Not borrowing trouble ahead of time, just enjoying each day with Beatrice.

[cupofteaplease]

Thanks to Thumbwitch for inspiring the title of this new thread.

I will do my very best to minimise my worrying about the future as none of us know what it holds. For now, it's all about celebrating Beatrice's life today, every day.

As always, please feel free to follow us on our journey, and thank you in advance for the wonderful advice I am bound to receive from fellow parents, of SN children or otherwise.

Here's to a positive, uneventful thread!

Right, sorry guys for the self-pitying post. I nearly let the situation grind me down, but I'm back fighting. What a difference 2 hours can make...

Firstly, the nurse came in and said they were ready for Beatrice in Fluroscopy, so I could take her down for another chance at passing the tube. I'd just got her in her buggy when I heard a familiar 'Hello Mummy!' from around the curtain. My dh had turned up unannounced (he was meant to be in bed, ready to start work at 10pm) with dds1 and 2 and my mum. He also brought me my laptop, with an internet dongle and my collection of Gavin and Stacey DVDs and Christmas With The Kranks (my guarenteed feel-good film...)

So, we went down to radiology and this time the consultant passed the tube successfully, so we brought her back up and she is now snoozing away, comfortable with her milk. Her temp had crept up to 38.9 earlier so they've started her on a treatment does of antibiotics, but I'm hoping a lot of that was discomfort from having no milk.

I enjoyed playing with the girls, and the dinner lady gave them some tea so mum and I popped out to the restaurant to get a take away shepherds pie- rock and roll food.

So here we are, I've put my bed down and I'm in my pj's and will soon start a DVD session I guess.

I can explain now I have my laptop what happened to land us back in here...
On Thursday, I went into work for a couple of hours of INSET, whilst dh took Beatrice to the hospice and left her at 5pm. I started my journey to the hospice at 5.30pm and had only just got onto the dual carriageway when I received a call from the hospice. They told me that Beatrice had vomited and was struggling to recover, so they believed she had aspirated. They told me an ambulance was on its way and to make my way to A&E. At this point I was an hour's drive away I rang dh and told him to turn around and go back. Eventually, I arrived at A&E, completely disorientated as I'd never been there before. I asked to be taken to Beatrice and expected them to lead me to a side cubicle. However, they took me into the resuscitation room There on the bed was my tiny baby girl, surrounded by 7 members of staff, a nurse from the hospice and dh, who had only arrived 10 minutes previously due to traffic. I was horrified to see she was thrashing about with an o2 mask on her face as they tried to put an IV into her. At the time I arrived, they were on attempt number 8 and were about to put in an Inter Osseo line, into the bone.

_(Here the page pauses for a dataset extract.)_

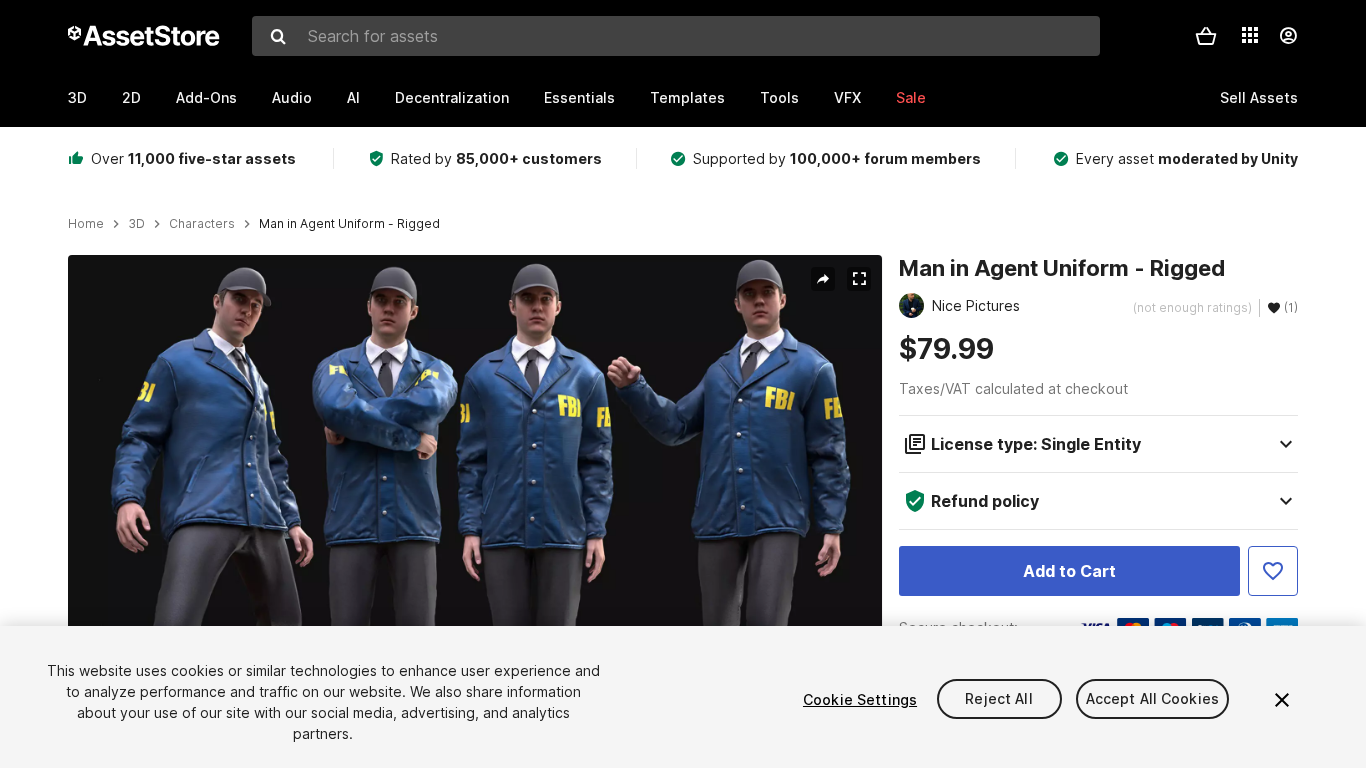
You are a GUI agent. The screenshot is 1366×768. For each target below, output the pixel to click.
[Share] (823, 279)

I began asking questions, lots of questions. They didn't like that! I asked why she was on a mask and not her o2 prongs, and they told me it was because she couldn't cope without it. When I asked if they'd tried, I was ignored. Just then, I heard one doctor say to another, 'That's it, we need to get ready to intubate.' At that, I saw red. I was completely and utterly devestated. I explained in no uncertain terms that they were NOT going to put my baby on a ventilator, that they had been incredibly heavy handed. I asked again if they would take the o2 mask off and just give her a chance, for crying out loud. The doctor (a lovely yound Scottish man) said to the team, 'Right, they don't teach this in medical school, but let's just take a step back, withdraw intervention and allow mum to hold baby'.So I picked Beatrice up and whispered some comfort into her tiny, confused ears. And wouldn't you know? Even without o2 prongs, her sats climbed back up to 97% and her heartrate slowly dropped.

The medical team all looked a bit confused, 'But she was presenting as being gravely ill, her limbs had gone stiff and her veins were shutting down'. Yes, she has arthrogyposis (stiffness) and she only has one good vein at the best of time!! At this point, the lovely nurse from the hospice confirmed, 'She's a Helen House baby- our children prefer cuddles to needles'- Amen to that.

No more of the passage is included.